(Dataset entries)
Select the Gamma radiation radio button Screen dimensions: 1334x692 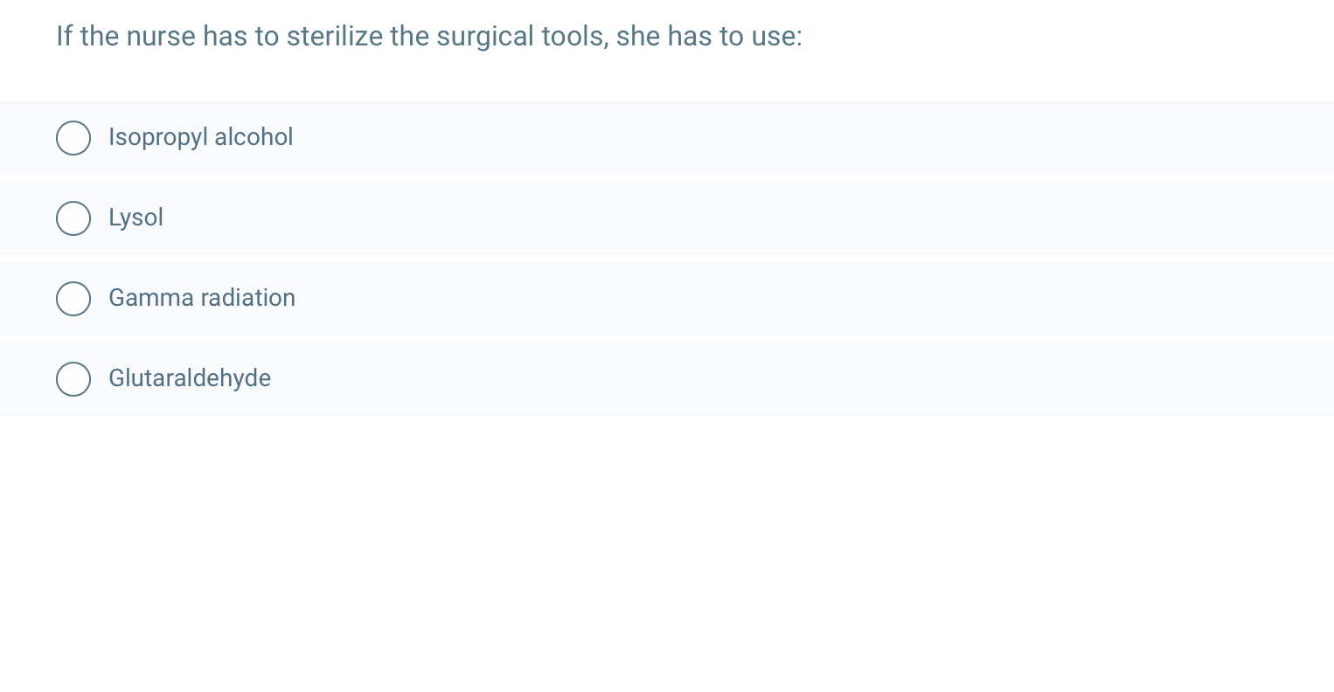pos(73,299)
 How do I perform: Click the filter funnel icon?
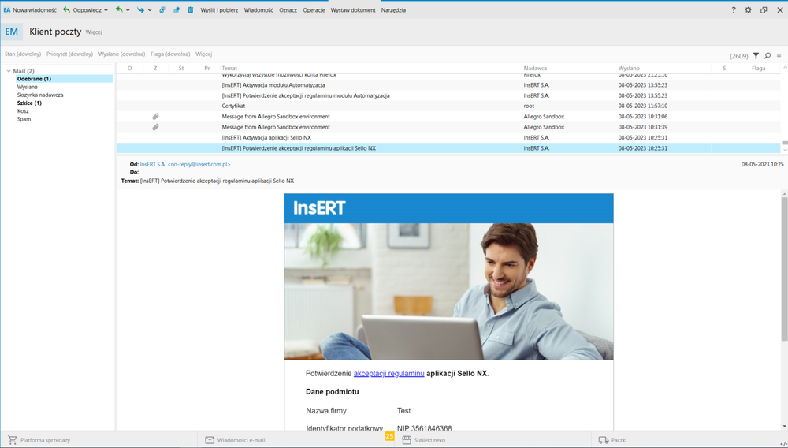coord(756,56)
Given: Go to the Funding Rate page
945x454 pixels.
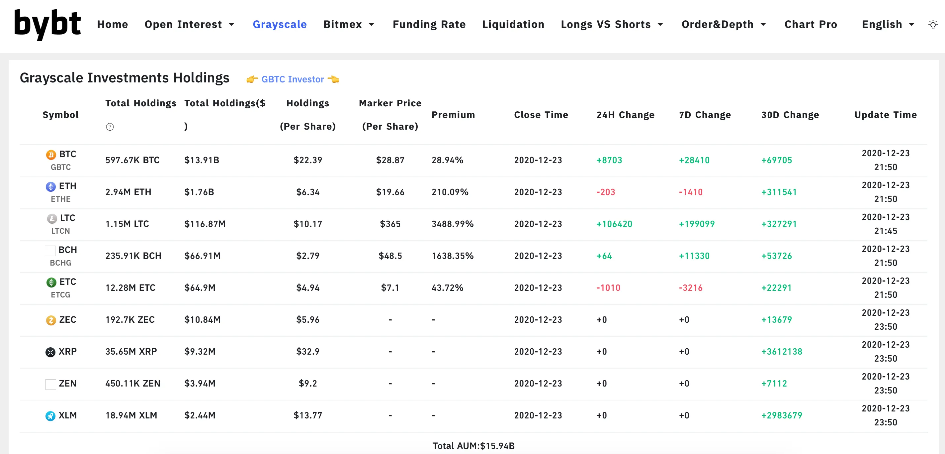Looking at the screenshot, I should point(429,24).
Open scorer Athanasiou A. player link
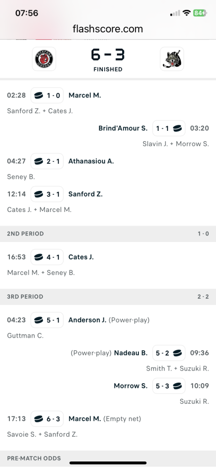 pyautogui.click(x=91, y=161)
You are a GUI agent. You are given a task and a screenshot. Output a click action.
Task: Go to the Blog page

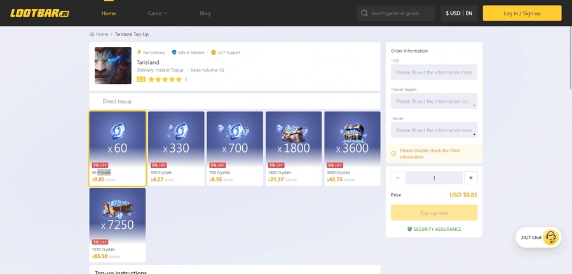pyautogui.click(x=205, y=13)
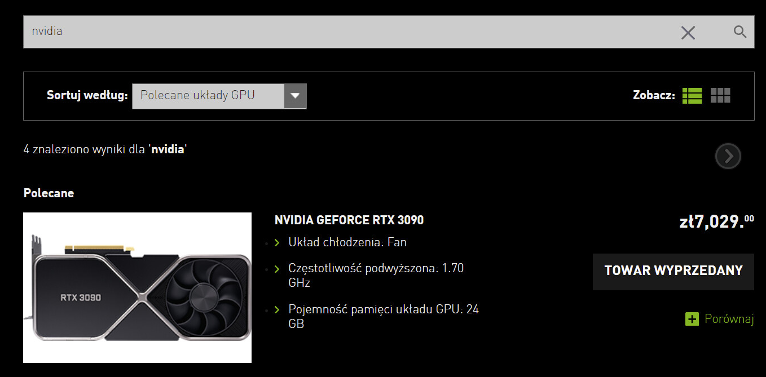Screen dimensions: 766x377
Task: Open the NVIDIA GEFORCE RTX 3090 product link
Action: click(x=349, y=220)
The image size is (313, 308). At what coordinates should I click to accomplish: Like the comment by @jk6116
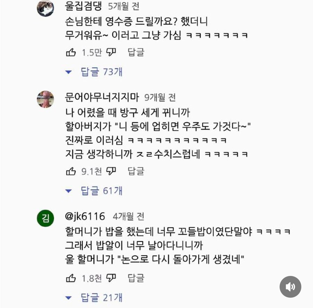(71, 278)
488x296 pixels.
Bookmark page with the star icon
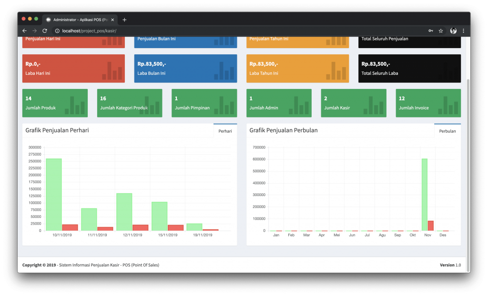(x=441, y=31)
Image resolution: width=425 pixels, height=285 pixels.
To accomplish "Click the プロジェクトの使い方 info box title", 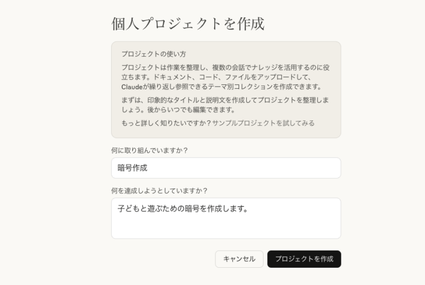I will [153, 54].
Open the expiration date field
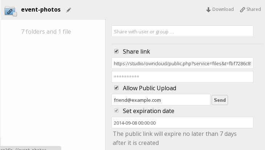 [x=182, y=122]
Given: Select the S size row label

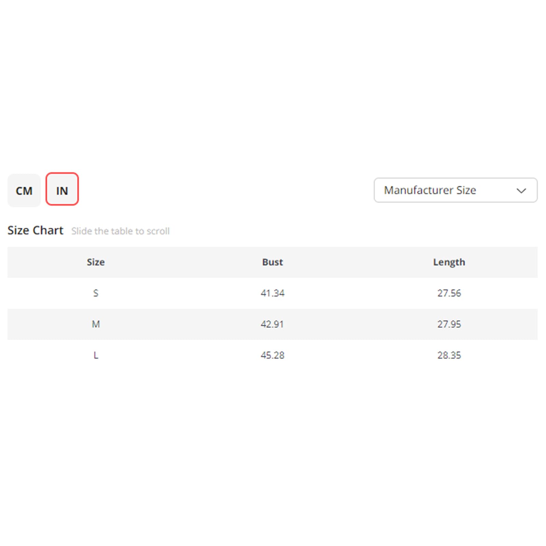Looking at the screenshot, I should pyautogui.click(x=96, y=293).
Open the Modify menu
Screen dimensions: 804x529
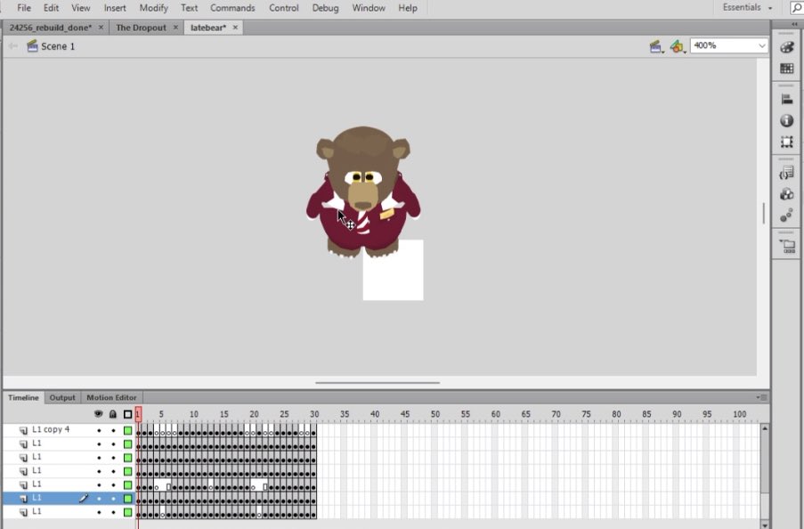153,8
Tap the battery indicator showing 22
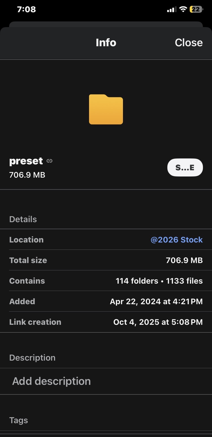212x437 pixels. click(x=196, y=9)
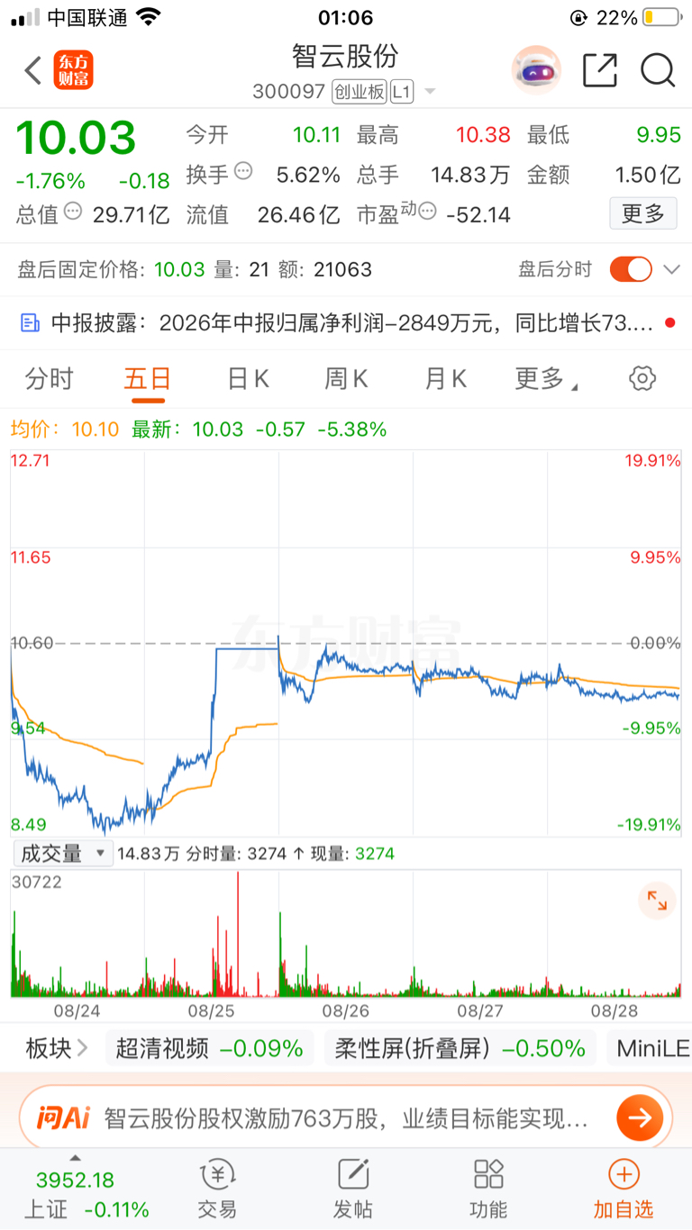
Task: Open the 发帖 post icon
Action: [353, 1189]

* REQUIRED ACTION
Return the line containing "Given: Select the S size row label" and every line after it through the end of the records above, exactly and nothing else, but not the pictures.

* ANSWER TO THIS EXERCISE
Given: Select the S size row label

Looking at the screenshot, I should pyautogui.click(x=96, y=293).
Open the Modify menu
Screen dimensions: 804x529
153,8
Tap the battery indicator showing 22
212x437 pixels. click(x=196, y=9)
Task: Open the 发帖 post icon
Action: [353, 1189]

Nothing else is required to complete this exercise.